As Fig. 1, showing the regions G 34.3+0.1, W 49N, W 51, and DR 21. For W 51 the P39 position coincides with the ultra-compact H ii regions W 51 e1 to e4.

In Figs. 1 and 2 we show 1.4-GHz continuum maps as observed with JVLA. For all sources, data for one or more (sufficiently bright) sight lines are extracted for subsequent analysis. The spatial coordinates for each of the extracted sight lines are compiled in Table 2. The continuum root-mean-square (RMS) was calculated following an iterative approach, masking values in excess of 3σRMS in each step. The RMS estimate converged after few iterations. The derived continuum RMS values are given in Table 1.

Table 2

Designations, J2000 equatorial and Galactic coordinates of the positions, as marked in Figs. 1 and 2, toward which the H i column density vs. νlsr “spectra” presented in the main text and the appendices were extracted.

In contrast to common practice, we did not subtract the continuum from the spectral-line data, neither before nor after imaging the visibilities. This has the advantage that planes in the produced data cube that are most affected by absorption need the least amount of cleaning, while the continuum contribution of the background emitter appears as a (strong) positive feature in absorption-free planes. If we had subtracted the continuum in the first place, it would be the opposite way. Then the results in the most interesting parts of the spectrum would need extremely careful cleaning. The JVLA data are corrected for the primary-beam response before the relevant data are extracted.

We were unable to clean the continuum maps down to the thermal noise level. For the Sgr B2, W 49N, and W 51 maps in particular, residual artifacts appear (this is reflected by the apparent high noise levels). Since much effort was invested in calibration and deconvolution of the data, we suspect that the poor uv-coverage of our snapshot data is simply not sufficient for the relatively complex (and very bright) sources. We can still use the derived continuum maps for our analysis, but the nominally higher noise level leads to larger uncertainties in the derived opacity and column density spectra.

For each of the reduced data sets we extracted one or more absorption spectra from the final data cube for sight lines containing sufficient background continuum to warrant good signal-to-noise ratio for further analyses. These sight lines are annotated in Figs. 1 and 2. For four targets (G 10.62−0.39, G 34.3+0.1, W 49N, and W 51), continuum intensities at the exact PRISMAS program positions are high enough to study the associated profiles in detail. These sight lines are labeled P39, and the PRISMAS 550-GHz beam size of ~39″ is indicated by a red circle. For SGR B2 two positions (M and N) were observed within the HEXOS project. The associated sight lines are annotated P39M and P39N, respectively.

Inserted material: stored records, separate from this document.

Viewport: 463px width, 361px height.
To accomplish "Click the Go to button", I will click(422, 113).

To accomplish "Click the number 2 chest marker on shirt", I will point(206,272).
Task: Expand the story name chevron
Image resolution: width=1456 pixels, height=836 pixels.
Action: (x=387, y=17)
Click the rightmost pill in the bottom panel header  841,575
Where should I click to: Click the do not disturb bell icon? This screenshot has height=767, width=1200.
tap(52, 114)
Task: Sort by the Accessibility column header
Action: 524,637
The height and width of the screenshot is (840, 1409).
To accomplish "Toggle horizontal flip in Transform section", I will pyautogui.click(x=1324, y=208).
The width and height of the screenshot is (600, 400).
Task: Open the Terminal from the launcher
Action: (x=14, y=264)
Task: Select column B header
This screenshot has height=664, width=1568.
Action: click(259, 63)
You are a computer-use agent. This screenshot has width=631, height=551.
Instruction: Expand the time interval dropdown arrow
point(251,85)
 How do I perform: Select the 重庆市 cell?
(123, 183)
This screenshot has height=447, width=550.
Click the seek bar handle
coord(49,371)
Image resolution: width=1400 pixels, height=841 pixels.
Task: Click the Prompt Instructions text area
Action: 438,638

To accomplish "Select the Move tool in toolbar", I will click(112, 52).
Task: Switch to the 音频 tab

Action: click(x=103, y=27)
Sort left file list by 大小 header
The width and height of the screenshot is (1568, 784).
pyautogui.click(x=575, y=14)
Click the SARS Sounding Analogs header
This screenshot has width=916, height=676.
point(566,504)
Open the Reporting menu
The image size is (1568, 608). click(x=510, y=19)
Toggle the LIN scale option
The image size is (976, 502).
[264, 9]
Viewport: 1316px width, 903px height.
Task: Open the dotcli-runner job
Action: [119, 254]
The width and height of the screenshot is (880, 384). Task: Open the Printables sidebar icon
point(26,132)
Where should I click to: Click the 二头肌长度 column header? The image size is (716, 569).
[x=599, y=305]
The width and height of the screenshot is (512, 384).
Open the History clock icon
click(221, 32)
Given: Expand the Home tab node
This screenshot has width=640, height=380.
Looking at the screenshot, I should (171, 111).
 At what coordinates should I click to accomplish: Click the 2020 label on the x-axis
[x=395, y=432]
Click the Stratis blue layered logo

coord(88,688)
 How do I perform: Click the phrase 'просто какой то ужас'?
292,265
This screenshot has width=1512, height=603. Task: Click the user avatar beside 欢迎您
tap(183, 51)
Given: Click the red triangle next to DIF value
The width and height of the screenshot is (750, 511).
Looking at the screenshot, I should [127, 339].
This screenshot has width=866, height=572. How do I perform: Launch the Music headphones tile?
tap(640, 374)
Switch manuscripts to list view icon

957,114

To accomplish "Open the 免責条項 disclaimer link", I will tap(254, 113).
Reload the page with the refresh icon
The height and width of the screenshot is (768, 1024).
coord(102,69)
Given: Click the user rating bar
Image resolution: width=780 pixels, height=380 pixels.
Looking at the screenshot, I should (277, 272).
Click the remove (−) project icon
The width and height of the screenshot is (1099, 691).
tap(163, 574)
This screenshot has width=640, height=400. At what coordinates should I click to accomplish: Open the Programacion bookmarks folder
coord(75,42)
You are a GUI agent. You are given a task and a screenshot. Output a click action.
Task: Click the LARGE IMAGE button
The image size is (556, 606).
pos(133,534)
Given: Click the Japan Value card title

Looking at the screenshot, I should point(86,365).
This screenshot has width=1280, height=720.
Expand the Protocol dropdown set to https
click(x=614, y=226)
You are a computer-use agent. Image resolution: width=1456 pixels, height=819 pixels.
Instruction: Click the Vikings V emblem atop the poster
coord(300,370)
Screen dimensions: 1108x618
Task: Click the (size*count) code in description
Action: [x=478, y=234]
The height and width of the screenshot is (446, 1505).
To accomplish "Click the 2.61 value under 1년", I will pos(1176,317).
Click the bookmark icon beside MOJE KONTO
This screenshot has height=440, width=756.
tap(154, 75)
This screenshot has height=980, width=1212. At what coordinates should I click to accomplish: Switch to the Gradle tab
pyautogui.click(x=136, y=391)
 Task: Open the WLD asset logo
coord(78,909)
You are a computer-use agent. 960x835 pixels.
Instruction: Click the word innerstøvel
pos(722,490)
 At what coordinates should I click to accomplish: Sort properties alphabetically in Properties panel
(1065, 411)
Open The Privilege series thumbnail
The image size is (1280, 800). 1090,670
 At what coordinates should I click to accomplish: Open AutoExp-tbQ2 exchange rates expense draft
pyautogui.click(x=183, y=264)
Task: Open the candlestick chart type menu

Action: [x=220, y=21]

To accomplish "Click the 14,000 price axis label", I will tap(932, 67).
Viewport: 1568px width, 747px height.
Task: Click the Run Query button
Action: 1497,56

Lacking sufficient 21 cm continuum emission, no meaningful H i column density could be determined toward the strong far-infrared source W 33 A, but only toward the H ii region W 33 (Main); compare Fig. 1 (we refer to Immer et al. 2013 for a definition of the subregions of the W 33 complex). In addition, DR 21 (OH) shows only very weak radio continuum, and H i absorption data are retrieved toward the strong radio emission of the compact H ii region DR 21. This is shown in Fig. 2, where the centroid position is ~3′ south of the position given in Table 1; the centroid position has also been a Herschel/HIFI target (see, e.g., the first detection of H2O+ by Ossenkopf et al. 2010).

3.2. Using archival data to infer emission spectra

While the JVLA data cubes have high angular and spectral resolution, they are unfortunately not suitable to obtain an H i emission spectrum. This is because our JVLA data suffer severely from a lack of short spacings. In fact, there is little H i emission visible in the data cubes.

Since all observed sight lines are located within the Galactic plane, emission line data can be extracted from the three Galactic plane surveys. These data sets are publicly available and have been combined with single-dish data to incorporate short spacings. In our case, the sight lines of W 51, W 49N, G 31.41+0.31, and G 34.3+0.1 are contained in VGPS, DR 21 is from CGPS, while W 33 and G 10.62−0.39 sight lines were taken from SGPS. The Galactic center region needed for Sgr B2 is included in the ATCA H i Galactic Center Survey (McClure-Griffiths et al. 2012). In Table 3 basic survey parameters have been compiled.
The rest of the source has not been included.